Figure 4. Differential gene expression underscoring CD8⁺ T cell dysfunction in AML at diagnosis and in nonresponders following induction chemotherapy.

(A–C) Gene expression analysis of PB CD8⁺ T cells from AML patients at diagnosis (n = 9) and age-matched HCs (n = 4). (A) Hierarchical clustering of 453 DEGs between patients and HC (log₂FC > 1 and < –1, and P < 0.01). Log₂ intensities are gene-wise Z transformed across all samples and visualized as heatmap. Every row represents a gene, and every column a patient sample. Red indicates an increase over the mean (Z > 0) and blue a decrease (Z < 0). (B) Heatmap of select DEGs grouped into key biological categories (log₂FC > 1 and < –1; P < 0.01; *P < 0.05). (C) GO terms and KEGG/BioCarta pathways (P < 0.01) were functionally grouped into networks and interconnected based on the number of shared genes (κ score > 0.4) using ClueGO. The size of the nodes correlates with the number of mapped genes per term and color correlates with P values. (D and E) Gene expression analysis of PB CD8⁺ T cells from AML patients after induction chemotherapy (n = 6), 3 with complete remission (CR) and 3 nonresponders (NRs), and age-matched HCs (n = 4). (D) Hierarchical clustering of 351 DEGs from CR versus NR patients after treatment (log₂FC > 1 or < –1; and P < 0.01).

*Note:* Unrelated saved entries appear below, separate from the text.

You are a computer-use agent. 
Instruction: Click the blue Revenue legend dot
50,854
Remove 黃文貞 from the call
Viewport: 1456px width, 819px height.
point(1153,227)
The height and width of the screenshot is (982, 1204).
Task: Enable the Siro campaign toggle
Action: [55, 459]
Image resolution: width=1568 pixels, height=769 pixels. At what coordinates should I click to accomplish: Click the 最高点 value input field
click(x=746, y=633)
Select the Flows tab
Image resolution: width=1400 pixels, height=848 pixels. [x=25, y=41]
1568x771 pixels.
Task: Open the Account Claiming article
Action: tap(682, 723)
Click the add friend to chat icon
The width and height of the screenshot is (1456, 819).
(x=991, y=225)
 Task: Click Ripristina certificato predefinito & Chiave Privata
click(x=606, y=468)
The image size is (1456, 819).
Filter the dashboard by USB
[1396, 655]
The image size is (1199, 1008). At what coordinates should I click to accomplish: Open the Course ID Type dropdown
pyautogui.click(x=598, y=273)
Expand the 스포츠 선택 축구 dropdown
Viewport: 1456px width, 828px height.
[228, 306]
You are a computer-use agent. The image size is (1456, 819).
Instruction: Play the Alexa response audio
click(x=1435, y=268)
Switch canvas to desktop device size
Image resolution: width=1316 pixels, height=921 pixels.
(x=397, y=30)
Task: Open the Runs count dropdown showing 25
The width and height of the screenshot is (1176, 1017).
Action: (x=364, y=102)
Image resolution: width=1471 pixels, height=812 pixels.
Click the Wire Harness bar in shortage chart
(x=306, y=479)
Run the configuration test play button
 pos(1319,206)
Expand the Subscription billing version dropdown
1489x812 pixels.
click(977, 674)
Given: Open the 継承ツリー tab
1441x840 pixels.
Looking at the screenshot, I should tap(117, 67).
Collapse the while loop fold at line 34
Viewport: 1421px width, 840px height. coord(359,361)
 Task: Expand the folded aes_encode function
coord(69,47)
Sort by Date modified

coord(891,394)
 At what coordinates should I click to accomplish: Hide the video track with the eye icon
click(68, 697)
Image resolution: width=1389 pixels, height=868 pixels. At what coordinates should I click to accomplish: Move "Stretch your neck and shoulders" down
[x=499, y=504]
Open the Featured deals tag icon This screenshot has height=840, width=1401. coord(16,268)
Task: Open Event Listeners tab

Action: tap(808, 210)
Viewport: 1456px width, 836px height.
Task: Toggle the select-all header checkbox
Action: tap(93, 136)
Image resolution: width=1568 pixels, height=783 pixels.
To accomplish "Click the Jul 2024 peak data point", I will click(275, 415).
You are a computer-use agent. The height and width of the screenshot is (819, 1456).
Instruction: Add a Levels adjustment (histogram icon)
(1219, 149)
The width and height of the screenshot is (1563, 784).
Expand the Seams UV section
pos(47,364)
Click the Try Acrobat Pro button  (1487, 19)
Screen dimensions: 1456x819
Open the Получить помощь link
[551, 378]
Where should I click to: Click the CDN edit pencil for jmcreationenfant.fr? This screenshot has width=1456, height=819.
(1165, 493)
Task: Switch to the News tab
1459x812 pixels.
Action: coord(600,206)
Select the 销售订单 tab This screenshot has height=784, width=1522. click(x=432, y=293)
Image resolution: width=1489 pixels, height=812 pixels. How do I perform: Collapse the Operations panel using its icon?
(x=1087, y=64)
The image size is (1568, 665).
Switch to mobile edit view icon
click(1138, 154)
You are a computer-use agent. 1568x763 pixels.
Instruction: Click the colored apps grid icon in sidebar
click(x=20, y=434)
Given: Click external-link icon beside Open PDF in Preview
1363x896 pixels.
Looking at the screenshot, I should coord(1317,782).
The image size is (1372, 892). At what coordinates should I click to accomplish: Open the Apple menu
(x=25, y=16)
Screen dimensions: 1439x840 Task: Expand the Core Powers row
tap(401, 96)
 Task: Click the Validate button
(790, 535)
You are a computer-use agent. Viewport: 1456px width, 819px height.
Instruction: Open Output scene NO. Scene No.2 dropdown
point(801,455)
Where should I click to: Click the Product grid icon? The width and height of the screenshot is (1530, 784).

Expression levels for the 351 genes were queried from 4 HCs and included into the hierarchical clustering of the heatmap. Log₂ intensities are gene-wise Z transformed across all samples. Every row represents a gene, and every column a patient sample. Red indicates an increase over the mean (Z > 0) and blue a decrease (Z < 0). (E) Heatmap of representative DEGs (CR versus NR) grouped into key biological categories (log₂FC > 1 or < –1; P < 0.01; *P < 0.05).